» **ABOUT THIS TASK**
Copy out all the lines in the records that include the word "agent".

Dataset entries
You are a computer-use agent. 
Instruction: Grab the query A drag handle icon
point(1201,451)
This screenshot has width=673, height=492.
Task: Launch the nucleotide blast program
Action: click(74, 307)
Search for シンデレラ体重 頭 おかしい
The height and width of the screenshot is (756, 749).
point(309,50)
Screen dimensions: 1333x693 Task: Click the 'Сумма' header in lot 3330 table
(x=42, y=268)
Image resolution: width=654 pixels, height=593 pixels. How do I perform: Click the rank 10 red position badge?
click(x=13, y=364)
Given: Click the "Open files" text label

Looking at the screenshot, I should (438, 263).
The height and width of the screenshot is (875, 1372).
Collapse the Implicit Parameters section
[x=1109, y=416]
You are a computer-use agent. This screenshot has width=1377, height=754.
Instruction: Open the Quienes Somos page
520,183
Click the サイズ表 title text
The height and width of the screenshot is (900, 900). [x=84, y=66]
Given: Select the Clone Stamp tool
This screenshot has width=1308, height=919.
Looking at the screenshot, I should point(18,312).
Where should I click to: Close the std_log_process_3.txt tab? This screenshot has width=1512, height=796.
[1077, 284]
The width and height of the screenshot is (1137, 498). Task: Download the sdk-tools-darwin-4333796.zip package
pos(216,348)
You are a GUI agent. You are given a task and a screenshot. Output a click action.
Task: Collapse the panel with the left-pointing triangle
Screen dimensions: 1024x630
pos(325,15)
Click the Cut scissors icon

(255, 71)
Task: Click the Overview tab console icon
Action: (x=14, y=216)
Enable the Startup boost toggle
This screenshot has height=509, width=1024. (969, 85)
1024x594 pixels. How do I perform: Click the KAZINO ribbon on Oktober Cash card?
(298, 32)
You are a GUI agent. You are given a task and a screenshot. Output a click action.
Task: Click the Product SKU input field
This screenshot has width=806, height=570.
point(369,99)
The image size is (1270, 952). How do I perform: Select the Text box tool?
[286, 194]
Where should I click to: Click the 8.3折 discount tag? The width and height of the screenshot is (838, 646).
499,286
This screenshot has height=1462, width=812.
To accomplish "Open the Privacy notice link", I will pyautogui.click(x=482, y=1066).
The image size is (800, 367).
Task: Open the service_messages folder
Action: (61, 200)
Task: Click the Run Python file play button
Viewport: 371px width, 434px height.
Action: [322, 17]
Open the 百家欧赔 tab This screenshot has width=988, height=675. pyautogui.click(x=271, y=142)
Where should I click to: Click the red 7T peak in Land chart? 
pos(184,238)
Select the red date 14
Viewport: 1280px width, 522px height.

» **PROBLEM SOLUTION**
You are a computer-use agent. 
You are a computer-use agent. This screenshot has width=1377, height=754.
You are a GUI agent. You are given a task and a screenshot. Output a click action.
You are a GUI agent. You are given a task and a screenshot. Output a click action.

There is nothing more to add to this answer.